PROBLEM STATEMENT: Keep every line of the data below that has the string "screenshot" and present those lines.

[Data items]
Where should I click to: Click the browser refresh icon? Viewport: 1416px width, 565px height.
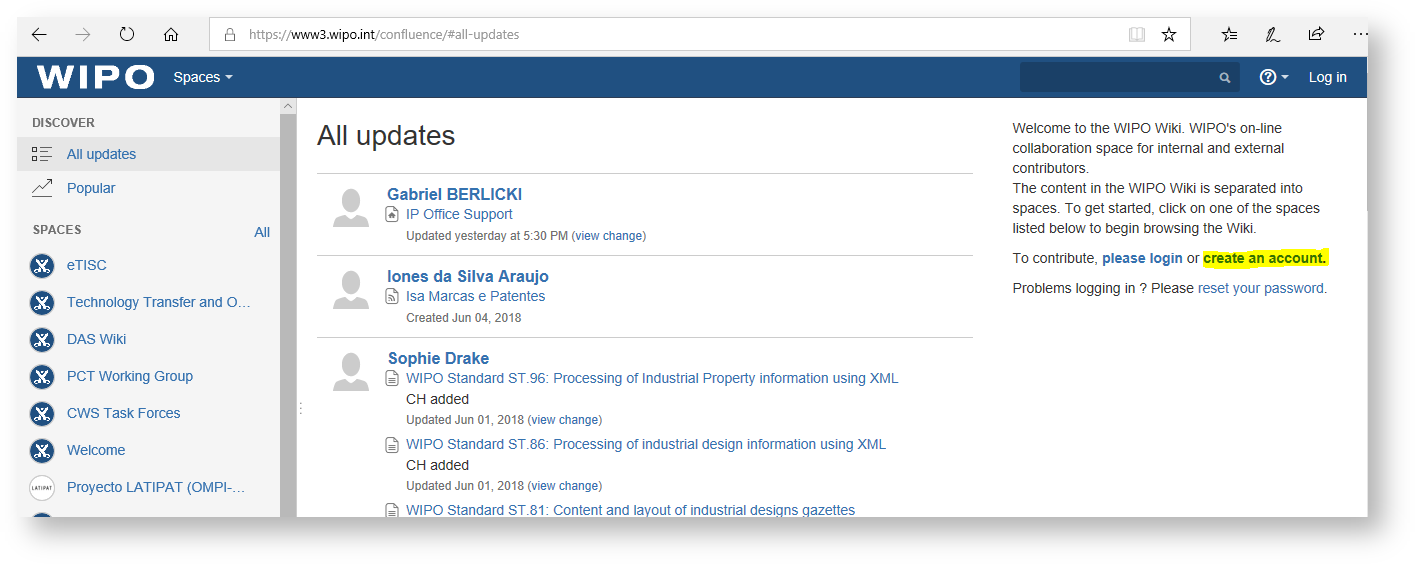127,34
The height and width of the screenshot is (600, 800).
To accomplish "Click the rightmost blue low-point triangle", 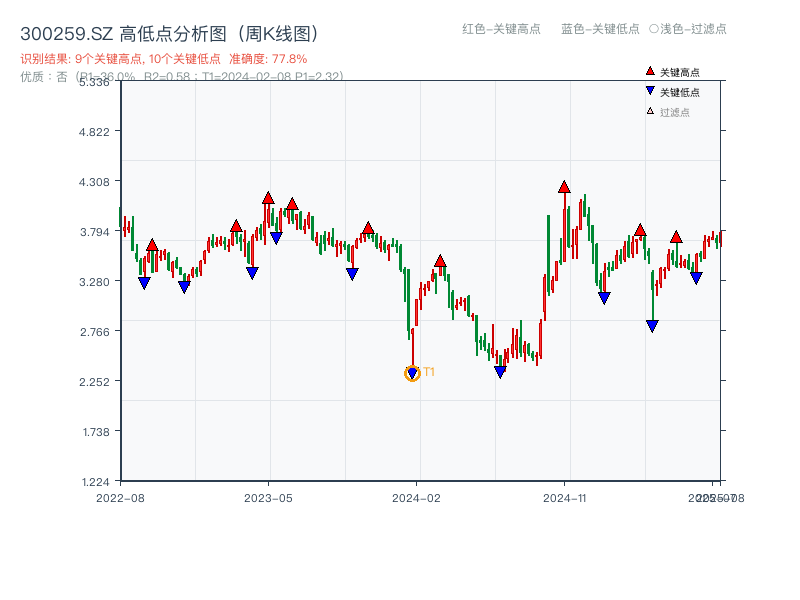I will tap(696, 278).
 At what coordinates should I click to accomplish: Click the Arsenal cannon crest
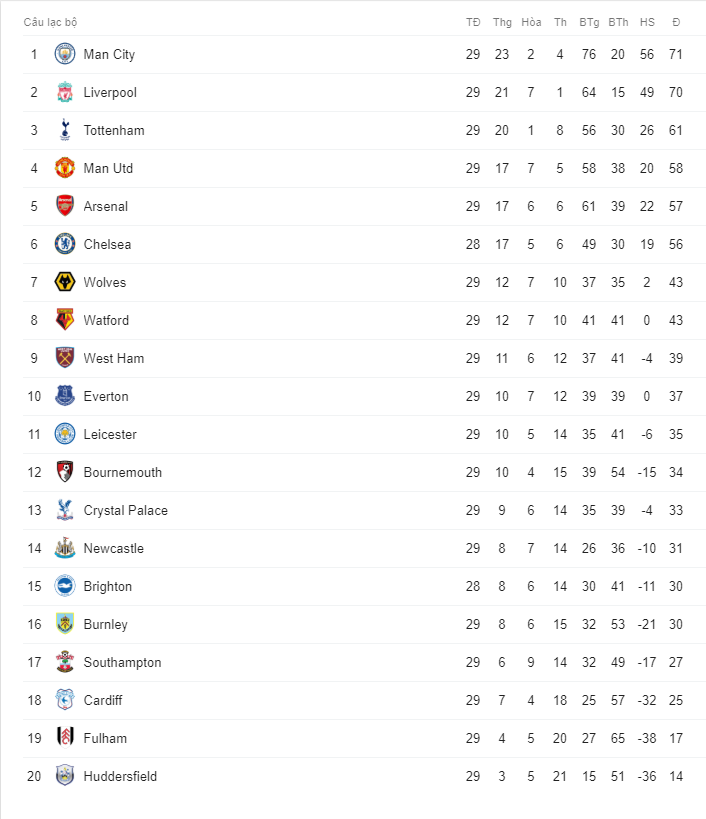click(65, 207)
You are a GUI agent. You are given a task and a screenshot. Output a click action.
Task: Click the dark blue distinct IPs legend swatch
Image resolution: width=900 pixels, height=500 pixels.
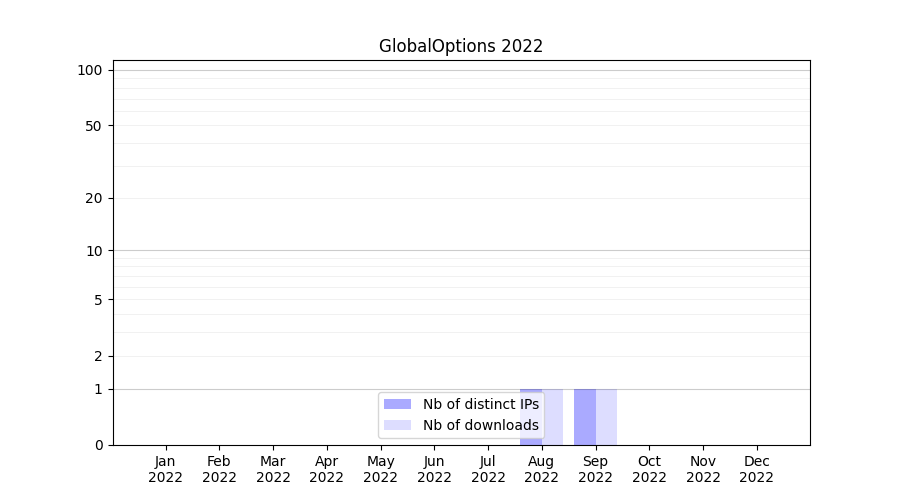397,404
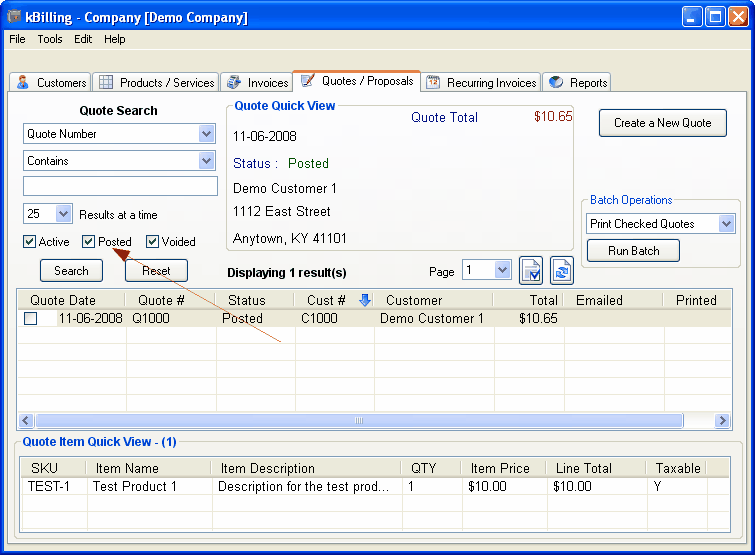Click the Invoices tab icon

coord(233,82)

OUTPUT FOR THIS TASK:
The height and width of the screenshot is (600, 800).
You are a GUI agent. You are given a task and a screenshot. Output a click action.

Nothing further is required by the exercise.